TO DO:
Give back the lines of the entries below exactly as written, from the first line to the line holding "You are a computer-use", both included, with the pictures omitted.

Collected data
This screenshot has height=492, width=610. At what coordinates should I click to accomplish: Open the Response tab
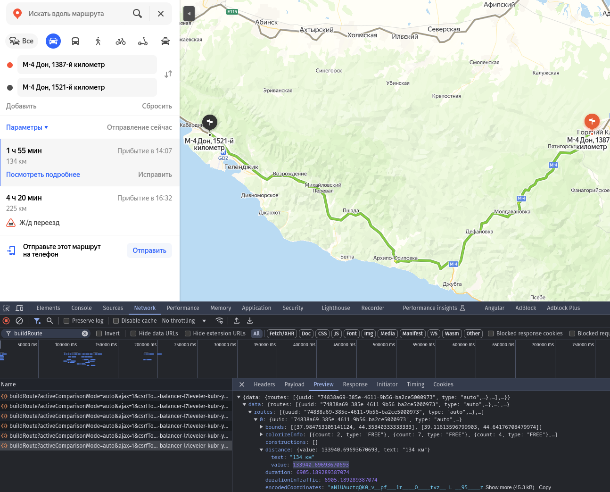pyautogui.click(x=355, y=384)
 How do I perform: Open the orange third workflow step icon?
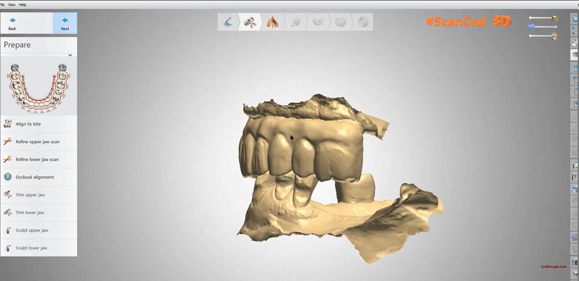[x=272, y=22]
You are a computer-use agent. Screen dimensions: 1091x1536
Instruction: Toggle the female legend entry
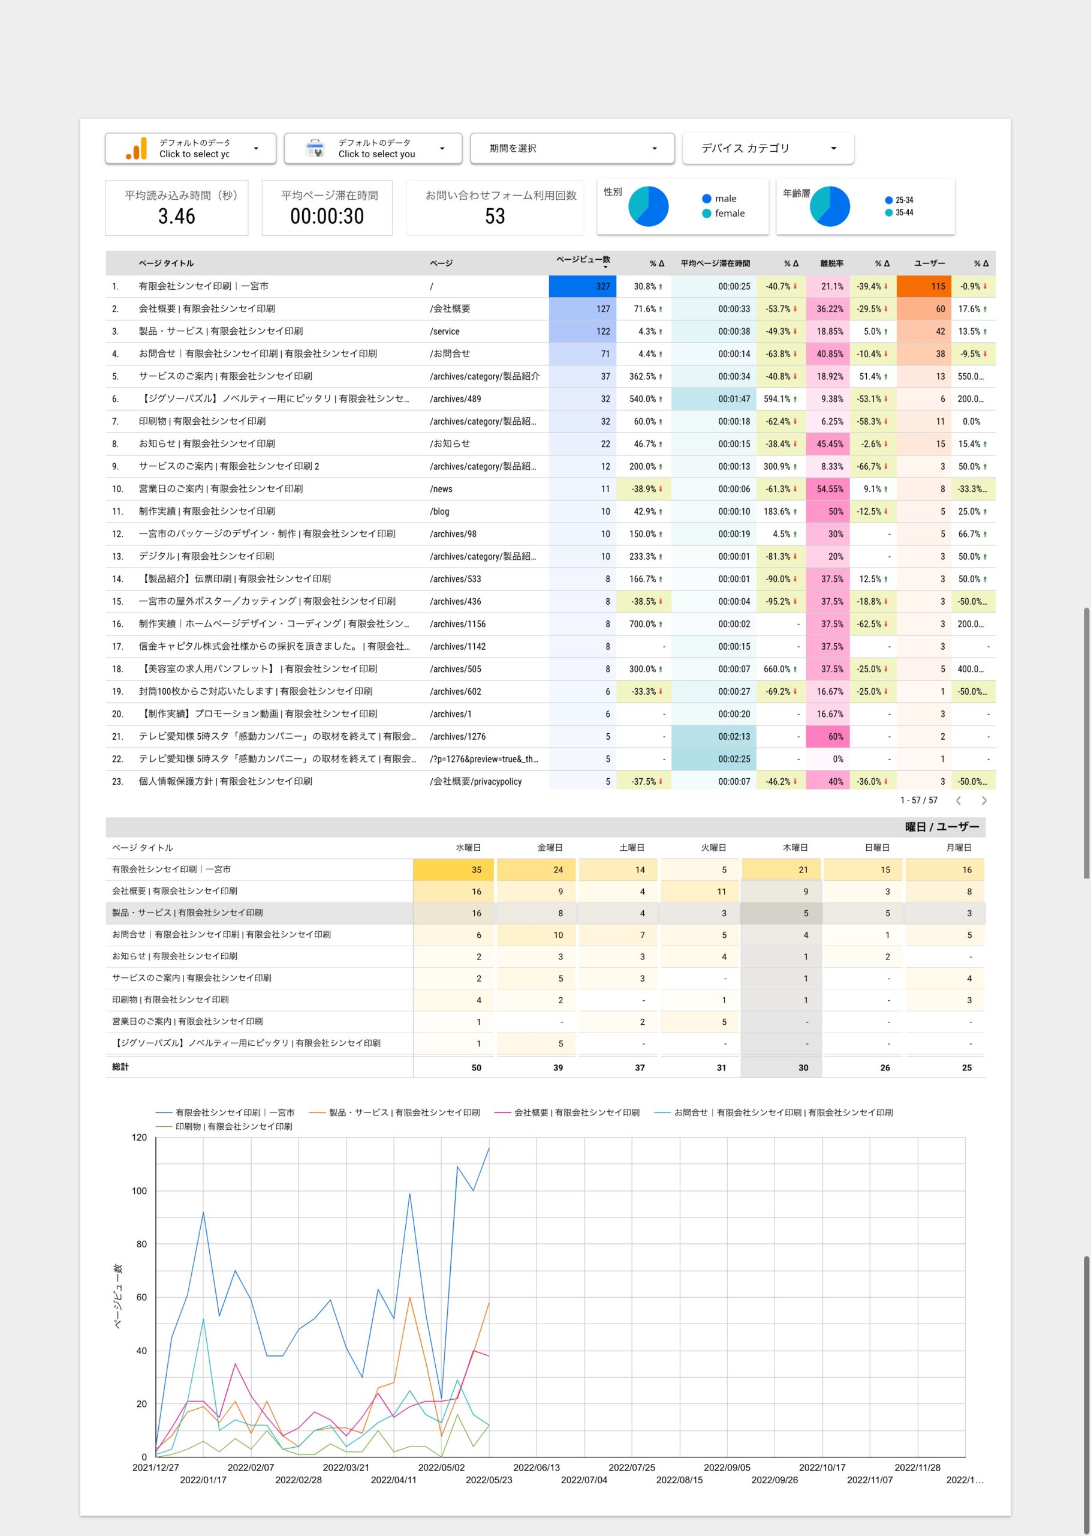click(723, 213)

EXERCISE SOLUTION:
This screenshot has height=492, width=610. At what coordinates should I click to accomplish: Open the Response tab
pyautogui.click(x=355, y=384)
 How do I perform: Open the orange third workflow step icon?
[x=272, y=22]
You are a computer-use agent. Screen dimensions: 1091x1536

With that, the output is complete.